The point: grandfather looks into these facts, Fritsche’s and other people’s, and then writes to whoever published them to correct the record. ‘Dear sir, please allow me to inform you that according to the Statistical Bureau of the State of Saxony’s own figures …’ ‘I noticed in your recent article reviewing the Hauser trial in Bohemia in 1879 that you misapprehended the prosecutor’s own figures about Jewish landownership by a factor of …’ There’s no end to it, really. If it wasn’t Fritsche, it would be any of the dozen yellow journals in the empire. He collects them, perhaps Emma told you. He has a roomful of hate literature in his stable, and he spends his spare time sorting through it, looking for patterns and for ways to explain them to himself and then others.
‘A believer is a difficult thing to be these days,’ Emil tells him.

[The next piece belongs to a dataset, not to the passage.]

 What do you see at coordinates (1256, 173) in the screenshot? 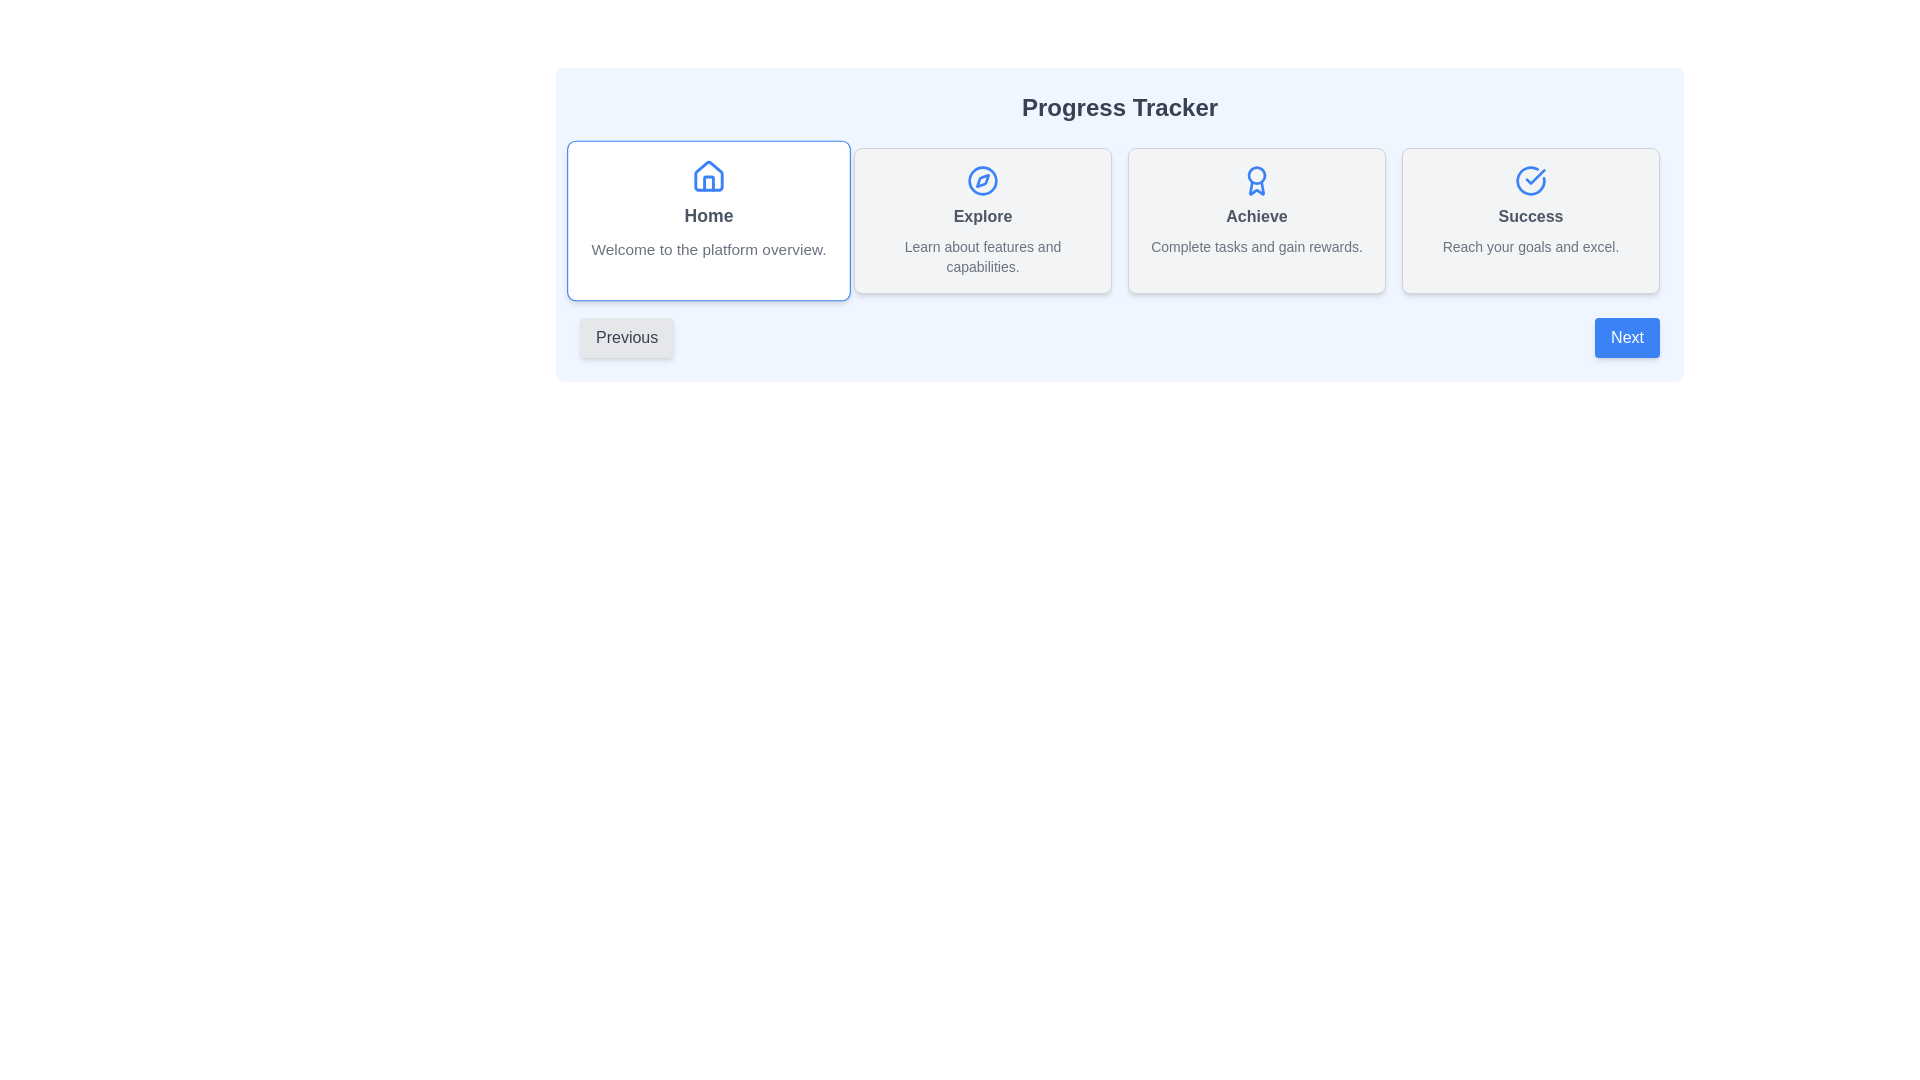
I see `the decorative graphic component of the award icon, which visually represents achievements in the Progress Tracker section above the 'Achieve' card` at bounding box center [1256, 173].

‘Really, Emil, no. It’s the easiest thing to be. It’s the only thing anyone can be. You can’t reason your way to faith. If it were possible there would be no faith, yet there is – faith is there. People will always believe they believe, and because that’s true, they will always seek what they are meant to believe.’
I cheer up at the sound of his voice, at the way he meets disrespect with respect. You wonder how long he survived in the Dream City without learning to lie through a smile.